Stated exercise: Report every line in the entries below that contains the word "thumbnail", copying each such line in full and treating uppercase and lowercase as different.

Information supplied:

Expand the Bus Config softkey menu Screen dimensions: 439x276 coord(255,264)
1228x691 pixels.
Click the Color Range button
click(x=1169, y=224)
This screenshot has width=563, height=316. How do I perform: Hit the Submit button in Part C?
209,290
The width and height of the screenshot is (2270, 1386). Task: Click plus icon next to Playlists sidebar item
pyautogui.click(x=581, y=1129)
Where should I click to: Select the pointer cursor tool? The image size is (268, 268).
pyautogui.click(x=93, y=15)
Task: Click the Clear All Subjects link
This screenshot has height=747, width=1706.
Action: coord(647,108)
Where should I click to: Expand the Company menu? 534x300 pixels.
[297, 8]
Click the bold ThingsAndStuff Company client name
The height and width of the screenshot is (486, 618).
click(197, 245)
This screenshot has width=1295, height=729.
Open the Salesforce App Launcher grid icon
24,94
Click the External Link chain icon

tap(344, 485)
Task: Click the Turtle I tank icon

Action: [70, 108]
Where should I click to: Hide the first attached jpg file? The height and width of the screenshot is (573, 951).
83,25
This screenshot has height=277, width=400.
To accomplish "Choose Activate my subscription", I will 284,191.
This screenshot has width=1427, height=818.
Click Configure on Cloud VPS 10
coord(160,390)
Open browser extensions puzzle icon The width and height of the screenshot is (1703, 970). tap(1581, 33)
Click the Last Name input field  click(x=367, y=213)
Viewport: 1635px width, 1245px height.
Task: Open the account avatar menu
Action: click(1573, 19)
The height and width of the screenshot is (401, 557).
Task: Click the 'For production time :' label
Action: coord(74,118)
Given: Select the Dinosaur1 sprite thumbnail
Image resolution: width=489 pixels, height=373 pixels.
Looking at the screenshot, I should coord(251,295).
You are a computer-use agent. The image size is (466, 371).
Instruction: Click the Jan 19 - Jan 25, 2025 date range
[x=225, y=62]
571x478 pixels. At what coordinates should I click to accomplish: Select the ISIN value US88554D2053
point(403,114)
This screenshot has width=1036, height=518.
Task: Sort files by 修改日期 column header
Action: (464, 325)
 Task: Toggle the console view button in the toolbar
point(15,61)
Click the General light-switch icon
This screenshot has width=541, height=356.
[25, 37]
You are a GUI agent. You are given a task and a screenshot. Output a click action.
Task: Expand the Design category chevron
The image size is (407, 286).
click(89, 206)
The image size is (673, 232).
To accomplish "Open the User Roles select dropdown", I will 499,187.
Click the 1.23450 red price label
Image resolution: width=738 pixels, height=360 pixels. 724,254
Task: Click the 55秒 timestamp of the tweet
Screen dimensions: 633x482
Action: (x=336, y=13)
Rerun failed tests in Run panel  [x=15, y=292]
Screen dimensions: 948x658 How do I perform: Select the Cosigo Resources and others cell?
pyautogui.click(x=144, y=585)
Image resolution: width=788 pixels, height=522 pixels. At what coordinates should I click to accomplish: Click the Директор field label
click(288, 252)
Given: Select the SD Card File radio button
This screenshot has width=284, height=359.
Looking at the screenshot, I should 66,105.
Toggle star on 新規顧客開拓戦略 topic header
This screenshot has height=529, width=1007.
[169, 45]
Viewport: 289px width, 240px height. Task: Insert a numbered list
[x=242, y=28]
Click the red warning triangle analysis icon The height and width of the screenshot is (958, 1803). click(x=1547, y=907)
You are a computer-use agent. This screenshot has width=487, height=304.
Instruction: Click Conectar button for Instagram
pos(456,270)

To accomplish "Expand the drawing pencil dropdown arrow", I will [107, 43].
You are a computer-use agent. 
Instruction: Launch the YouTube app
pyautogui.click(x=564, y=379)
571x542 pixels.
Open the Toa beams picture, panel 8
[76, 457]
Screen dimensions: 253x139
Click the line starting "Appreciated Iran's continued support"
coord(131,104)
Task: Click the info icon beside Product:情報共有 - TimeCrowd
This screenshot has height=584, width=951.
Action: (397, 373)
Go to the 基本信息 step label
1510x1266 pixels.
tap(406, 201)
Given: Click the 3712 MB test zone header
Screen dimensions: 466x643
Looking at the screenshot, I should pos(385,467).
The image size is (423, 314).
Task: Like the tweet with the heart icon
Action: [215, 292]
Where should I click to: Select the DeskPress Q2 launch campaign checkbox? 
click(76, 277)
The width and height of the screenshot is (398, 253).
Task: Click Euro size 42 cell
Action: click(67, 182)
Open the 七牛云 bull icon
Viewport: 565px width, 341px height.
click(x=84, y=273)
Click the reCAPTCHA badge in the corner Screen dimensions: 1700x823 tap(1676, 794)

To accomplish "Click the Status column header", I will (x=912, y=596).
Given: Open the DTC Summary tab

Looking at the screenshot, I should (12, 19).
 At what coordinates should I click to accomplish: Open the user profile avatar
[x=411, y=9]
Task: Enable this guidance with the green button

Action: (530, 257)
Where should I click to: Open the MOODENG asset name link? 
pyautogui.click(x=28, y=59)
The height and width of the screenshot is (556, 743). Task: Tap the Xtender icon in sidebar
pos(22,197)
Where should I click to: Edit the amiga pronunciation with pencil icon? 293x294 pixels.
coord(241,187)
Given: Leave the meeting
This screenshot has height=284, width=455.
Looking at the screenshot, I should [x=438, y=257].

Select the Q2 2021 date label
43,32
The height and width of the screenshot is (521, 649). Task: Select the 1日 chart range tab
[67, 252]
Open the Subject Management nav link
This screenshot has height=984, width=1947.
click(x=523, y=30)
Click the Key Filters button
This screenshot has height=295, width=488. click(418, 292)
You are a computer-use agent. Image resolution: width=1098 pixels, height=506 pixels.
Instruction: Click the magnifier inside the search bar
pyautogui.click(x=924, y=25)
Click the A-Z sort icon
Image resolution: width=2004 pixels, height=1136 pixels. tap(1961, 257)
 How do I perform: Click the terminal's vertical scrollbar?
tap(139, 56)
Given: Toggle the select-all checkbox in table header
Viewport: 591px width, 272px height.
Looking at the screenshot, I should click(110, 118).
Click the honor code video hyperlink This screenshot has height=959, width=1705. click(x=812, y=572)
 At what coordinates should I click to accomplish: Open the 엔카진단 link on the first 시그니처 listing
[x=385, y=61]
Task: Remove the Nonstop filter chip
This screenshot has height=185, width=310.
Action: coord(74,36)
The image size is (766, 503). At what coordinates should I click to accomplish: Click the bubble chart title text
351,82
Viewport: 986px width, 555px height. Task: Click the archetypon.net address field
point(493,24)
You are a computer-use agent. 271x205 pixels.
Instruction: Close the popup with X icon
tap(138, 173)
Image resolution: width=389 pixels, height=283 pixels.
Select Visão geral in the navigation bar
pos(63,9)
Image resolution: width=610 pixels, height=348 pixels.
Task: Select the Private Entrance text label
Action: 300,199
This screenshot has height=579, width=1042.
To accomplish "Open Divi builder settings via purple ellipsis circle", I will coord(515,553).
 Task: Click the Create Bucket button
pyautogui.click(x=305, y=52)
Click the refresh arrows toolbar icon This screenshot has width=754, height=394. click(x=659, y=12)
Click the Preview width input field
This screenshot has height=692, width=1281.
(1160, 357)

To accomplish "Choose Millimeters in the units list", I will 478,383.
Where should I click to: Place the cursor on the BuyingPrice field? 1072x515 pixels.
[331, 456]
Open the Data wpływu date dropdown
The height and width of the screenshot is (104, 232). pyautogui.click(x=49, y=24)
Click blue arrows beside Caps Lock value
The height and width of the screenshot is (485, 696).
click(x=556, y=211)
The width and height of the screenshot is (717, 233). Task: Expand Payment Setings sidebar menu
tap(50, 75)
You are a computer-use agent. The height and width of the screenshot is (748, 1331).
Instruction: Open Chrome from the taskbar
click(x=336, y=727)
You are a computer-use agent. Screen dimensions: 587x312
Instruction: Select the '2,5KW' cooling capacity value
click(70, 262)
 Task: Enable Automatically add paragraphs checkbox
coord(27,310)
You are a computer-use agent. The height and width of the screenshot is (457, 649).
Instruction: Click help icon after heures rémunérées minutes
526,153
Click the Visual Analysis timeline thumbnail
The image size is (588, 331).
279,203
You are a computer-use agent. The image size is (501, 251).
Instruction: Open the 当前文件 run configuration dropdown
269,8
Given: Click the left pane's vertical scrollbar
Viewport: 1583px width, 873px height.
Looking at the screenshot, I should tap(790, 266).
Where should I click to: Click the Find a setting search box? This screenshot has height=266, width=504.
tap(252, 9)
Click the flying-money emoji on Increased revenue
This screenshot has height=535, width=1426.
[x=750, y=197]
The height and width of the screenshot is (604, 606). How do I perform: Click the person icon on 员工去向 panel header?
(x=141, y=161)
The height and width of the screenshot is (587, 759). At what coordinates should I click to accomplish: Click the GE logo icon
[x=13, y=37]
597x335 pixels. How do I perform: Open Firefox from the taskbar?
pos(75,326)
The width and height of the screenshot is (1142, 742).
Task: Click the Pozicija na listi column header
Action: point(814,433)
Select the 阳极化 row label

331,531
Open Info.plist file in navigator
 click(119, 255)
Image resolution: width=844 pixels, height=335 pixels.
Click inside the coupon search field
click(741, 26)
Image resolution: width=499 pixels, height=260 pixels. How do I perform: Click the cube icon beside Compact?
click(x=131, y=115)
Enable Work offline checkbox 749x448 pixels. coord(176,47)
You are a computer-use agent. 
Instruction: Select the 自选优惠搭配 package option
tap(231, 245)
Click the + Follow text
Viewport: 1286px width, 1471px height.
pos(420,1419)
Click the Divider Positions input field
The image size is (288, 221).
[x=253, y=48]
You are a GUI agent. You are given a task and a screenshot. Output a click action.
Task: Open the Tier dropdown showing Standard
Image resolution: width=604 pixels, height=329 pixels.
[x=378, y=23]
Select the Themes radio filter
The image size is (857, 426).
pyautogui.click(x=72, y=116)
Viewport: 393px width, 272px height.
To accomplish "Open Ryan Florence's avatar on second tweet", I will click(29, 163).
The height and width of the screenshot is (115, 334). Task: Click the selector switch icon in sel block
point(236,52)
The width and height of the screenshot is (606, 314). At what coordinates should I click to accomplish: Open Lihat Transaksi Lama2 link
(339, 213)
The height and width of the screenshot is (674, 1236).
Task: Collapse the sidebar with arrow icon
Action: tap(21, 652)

Completed task:
Given: Select the Dinosaur1 sprite thumbnail
Click the Visual Analysis timeline thumbnail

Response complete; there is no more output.